The cohesin complex regulates sister chromatid pairing in early mitosis and, subsequently, in metaphase–anaphase transition, arranges for the sister chromatids to separate again. To do this, cohesin needs to access nucleosomal DNA and, in Nature, Ramin Shiekhattar and colleagues now report the identification of a DNA-binding site for cohesin. In addition, they propose a role for a chromatin-remodelling complex in mediating cohesin's access to chromatin.

Shiekhattar and co-workers isolated a chromatin-remodelling complex that contains SNF2h (a member of the ISWI family of chromatin remodelling proteins), subunits of the NuRD chromatin-remodelling complex and the cohesin complex. The authors found that an essential subunit of the cohesin complex, hRAD21, immunoprecipitates specifically with SNF2h and the NuRD component Mi2, and that recombinant hRAD21 binds to SNF2h directly.

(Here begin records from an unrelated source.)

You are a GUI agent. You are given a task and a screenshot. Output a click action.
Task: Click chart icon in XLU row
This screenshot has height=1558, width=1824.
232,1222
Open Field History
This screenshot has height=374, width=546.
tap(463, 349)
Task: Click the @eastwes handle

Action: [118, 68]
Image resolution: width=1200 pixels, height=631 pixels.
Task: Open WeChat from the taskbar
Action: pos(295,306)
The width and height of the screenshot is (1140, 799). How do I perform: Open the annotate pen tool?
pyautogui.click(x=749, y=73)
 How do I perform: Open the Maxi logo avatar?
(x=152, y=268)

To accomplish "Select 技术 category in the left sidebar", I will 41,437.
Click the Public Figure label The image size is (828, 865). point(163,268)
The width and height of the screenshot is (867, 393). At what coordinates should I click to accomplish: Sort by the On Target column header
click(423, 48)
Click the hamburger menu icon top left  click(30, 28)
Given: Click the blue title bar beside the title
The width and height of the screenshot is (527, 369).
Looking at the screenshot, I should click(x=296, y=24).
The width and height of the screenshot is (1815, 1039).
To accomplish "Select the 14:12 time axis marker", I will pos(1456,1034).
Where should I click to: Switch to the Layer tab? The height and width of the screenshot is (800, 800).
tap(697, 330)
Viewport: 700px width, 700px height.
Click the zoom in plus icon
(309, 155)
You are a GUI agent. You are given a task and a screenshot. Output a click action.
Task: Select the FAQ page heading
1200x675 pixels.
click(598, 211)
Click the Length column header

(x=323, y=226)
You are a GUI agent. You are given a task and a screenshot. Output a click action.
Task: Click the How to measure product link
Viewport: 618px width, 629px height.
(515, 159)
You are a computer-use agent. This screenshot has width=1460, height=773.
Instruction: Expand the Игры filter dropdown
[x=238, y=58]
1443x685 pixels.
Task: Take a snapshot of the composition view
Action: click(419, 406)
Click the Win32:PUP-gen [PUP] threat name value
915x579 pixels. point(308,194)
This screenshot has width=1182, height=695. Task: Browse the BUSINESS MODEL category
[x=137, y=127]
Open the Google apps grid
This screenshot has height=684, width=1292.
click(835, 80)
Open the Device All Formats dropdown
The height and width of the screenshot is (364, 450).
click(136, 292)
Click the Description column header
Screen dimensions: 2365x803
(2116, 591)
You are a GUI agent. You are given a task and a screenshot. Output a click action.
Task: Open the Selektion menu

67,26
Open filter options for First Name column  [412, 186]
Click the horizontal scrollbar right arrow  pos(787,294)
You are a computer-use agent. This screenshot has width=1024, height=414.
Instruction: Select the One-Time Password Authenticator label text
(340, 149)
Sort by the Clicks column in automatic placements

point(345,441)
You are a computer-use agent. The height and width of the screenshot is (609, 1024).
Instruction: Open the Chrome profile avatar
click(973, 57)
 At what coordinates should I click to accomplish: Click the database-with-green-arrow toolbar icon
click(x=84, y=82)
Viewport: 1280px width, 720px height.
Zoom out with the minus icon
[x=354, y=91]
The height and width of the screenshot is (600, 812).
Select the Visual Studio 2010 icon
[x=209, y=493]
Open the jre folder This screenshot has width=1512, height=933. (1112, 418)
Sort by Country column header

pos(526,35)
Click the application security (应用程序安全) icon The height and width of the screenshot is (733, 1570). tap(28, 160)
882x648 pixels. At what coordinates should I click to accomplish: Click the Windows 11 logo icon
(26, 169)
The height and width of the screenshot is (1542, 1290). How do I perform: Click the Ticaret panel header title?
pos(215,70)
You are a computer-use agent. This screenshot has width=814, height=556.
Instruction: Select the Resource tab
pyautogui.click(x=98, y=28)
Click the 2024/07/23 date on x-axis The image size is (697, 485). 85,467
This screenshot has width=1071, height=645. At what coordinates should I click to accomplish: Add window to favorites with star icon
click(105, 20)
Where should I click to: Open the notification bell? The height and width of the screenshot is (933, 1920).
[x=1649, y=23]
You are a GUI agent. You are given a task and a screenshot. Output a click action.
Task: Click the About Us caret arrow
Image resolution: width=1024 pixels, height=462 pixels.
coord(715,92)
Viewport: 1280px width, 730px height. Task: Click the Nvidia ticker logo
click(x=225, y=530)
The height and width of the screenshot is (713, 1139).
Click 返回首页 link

Next, Shiekhattar and colleagues used chromatin immunoprecipitation to find in vivo binding sites for hRAD21 and SNF2h on chromosomes and identified a DNA site that contains Alu repeats — a class of short repeat sequences that are dispersed throughout the genome. However, not all of the seemingly indistinguishable Alu sites bound hRAD21, which indicates that the histones associated with the Alu-repeat DNA might be modified differently. Indeed, the authors found a correlation both between methylation of lysine 4 of histone H3 and the binding of SNF2h to chromatin, and between the acetylation of histone H3 or H4 and SNF2h binding.

In addition, the fact that Alu repeats are rich in CpG dinucleotides makes them potential targets for DNA methylation. In cells treated with a DNA methyltransferase inhibitor, binding of both SNF2h and hRAD21 was strong, which indicates, in addition to histone modification, a regulatory function for DNA methylation.

So, what is the functional significance of chromatin-remodelling activity in cohesin binding? To answer this question, Shiekhattar and colleagues created a SNF2h mutant defective in ATP hydrolysis, which is essential for activity. Cohesin binding was reduced in the presence of mutant SNF2h, indicating that chromatin-remodelling activity has an active role in loading cohesin onto chromatin.

These data reveal an interesting new function for the chromatin-remodelling machinery in DNA replication. The precise mechanism by which chromatin-remodelling complexes mediate the binding of cohesin to chromosomes will be the focus of future studies.